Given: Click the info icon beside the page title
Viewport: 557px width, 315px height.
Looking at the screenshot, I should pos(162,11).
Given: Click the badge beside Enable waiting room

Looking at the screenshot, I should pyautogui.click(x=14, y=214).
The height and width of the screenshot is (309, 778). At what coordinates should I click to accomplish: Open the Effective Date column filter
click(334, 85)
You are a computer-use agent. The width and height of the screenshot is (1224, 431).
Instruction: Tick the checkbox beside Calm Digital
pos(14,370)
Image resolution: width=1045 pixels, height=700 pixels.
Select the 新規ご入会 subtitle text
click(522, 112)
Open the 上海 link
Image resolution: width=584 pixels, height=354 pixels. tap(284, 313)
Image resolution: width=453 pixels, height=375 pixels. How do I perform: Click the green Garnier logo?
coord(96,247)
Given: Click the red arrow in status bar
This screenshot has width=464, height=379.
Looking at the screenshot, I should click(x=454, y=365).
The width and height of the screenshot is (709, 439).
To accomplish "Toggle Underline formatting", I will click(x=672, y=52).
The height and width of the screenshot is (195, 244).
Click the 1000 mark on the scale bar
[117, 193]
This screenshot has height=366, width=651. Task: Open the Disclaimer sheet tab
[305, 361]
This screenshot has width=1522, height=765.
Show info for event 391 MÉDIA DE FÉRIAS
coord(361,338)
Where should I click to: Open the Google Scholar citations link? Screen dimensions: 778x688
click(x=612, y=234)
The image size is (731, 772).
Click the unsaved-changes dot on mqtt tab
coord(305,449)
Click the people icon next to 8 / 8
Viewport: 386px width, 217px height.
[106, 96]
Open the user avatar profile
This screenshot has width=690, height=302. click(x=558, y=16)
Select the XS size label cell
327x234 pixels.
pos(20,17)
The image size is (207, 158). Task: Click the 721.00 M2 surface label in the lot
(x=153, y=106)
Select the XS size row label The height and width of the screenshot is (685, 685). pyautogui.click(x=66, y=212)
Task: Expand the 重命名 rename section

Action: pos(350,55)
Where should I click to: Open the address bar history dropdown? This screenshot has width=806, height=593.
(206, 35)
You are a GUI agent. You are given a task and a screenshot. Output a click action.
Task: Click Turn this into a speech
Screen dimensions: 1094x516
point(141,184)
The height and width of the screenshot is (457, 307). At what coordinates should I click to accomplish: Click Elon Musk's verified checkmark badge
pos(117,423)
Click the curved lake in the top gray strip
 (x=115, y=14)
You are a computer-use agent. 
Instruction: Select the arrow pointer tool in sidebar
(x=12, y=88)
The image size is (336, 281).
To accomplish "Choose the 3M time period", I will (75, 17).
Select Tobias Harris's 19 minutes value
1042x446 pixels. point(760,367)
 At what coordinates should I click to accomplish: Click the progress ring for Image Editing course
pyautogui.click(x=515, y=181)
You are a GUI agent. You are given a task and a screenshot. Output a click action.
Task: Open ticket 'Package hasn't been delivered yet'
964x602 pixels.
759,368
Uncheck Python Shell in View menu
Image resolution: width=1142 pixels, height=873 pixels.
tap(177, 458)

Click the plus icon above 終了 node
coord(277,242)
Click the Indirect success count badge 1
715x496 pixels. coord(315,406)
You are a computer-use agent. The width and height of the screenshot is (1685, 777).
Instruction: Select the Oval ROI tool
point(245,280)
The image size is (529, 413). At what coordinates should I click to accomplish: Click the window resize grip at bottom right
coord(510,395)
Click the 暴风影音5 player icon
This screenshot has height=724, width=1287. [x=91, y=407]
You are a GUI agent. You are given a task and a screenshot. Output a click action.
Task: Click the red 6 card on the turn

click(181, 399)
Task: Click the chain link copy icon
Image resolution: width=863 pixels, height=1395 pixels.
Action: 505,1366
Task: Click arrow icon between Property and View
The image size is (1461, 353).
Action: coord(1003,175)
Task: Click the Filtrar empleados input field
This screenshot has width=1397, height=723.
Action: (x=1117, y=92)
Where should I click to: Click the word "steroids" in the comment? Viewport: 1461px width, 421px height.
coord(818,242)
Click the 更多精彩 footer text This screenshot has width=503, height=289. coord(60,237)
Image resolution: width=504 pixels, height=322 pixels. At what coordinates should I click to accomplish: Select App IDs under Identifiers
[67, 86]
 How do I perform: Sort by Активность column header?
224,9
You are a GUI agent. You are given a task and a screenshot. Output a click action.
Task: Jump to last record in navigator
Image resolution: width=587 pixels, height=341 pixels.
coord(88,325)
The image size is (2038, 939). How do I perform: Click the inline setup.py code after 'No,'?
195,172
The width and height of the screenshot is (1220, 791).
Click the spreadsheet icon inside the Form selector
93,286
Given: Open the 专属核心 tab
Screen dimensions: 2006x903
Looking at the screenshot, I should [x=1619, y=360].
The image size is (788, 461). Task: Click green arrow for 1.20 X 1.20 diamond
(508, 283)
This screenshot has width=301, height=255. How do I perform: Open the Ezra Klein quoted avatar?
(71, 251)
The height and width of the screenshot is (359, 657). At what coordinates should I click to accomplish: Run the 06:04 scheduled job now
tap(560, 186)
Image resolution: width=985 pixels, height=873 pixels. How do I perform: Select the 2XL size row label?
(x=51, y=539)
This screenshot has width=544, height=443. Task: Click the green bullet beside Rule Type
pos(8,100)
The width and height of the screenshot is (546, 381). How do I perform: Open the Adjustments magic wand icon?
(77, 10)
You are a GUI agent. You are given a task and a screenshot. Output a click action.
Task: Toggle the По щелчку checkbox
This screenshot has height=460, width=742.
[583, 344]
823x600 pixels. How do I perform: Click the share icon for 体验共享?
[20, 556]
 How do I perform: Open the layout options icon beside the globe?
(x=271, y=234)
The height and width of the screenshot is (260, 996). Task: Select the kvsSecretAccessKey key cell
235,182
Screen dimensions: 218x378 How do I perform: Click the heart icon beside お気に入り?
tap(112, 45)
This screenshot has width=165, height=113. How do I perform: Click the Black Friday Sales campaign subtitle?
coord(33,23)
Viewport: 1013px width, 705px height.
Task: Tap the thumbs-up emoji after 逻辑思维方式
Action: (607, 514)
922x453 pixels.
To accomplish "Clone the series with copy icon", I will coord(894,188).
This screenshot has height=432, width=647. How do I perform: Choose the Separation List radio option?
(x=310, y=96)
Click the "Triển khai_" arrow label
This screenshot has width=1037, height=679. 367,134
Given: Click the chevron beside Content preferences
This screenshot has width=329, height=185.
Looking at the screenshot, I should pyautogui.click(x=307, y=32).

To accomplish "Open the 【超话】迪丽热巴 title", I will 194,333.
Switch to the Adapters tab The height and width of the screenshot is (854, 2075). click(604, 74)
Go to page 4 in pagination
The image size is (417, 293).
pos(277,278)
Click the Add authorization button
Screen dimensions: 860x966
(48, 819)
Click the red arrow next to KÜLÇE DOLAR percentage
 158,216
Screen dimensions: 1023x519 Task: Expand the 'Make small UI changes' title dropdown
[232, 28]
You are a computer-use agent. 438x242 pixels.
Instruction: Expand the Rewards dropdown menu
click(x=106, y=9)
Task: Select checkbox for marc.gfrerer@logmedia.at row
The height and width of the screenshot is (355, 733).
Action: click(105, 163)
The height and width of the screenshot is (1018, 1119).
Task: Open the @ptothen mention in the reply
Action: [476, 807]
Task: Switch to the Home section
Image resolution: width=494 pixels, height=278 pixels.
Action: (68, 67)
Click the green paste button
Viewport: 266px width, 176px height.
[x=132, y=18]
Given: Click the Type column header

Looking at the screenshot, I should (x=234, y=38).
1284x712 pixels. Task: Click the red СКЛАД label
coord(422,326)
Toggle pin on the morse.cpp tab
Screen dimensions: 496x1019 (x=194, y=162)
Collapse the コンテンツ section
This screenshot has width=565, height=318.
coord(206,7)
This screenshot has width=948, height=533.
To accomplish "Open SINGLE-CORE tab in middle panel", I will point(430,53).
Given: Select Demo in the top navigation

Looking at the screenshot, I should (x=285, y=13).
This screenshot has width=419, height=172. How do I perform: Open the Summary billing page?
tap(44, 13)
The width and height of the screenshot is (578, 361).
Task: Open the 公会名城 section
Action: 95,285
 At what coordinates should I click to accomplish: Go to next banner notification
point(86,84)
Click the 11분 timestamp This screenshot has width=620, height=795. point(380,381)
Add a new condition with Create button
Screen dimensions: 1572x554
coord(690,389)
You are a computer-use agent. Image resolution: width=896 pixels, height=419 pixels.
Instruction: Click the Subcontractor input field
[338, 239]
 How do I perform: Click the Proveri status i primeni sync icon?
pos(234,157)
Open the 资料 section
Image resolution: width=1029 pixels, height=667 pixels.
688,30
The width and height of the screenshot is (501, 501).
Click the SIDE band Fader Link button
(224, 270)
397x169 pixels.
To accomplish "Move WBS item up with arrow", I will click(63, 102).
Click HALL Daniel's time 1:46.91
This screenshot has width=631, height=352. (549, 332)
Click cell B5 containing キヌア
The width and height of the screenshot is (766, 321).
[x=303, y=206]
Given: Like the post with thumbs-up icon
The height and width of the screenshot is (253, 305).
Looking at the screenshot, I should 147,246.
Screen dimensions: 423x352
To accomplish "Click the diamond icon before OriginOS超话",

- [About this task] Every line where "computer" appears must be returned from the listing above.

- [Answer for this exercise]
You are a computer-use agent. The width and height of the screenshot is (1224, 431).
You are a computer-use agent. 
You are a computer-use agent. The width and height of the screenshot is (1685, 777).
You are a computer-use agent. 438x242 pixels.
You are a computer-use agent. Image resolution: width=896 pixels, height=419 pixels.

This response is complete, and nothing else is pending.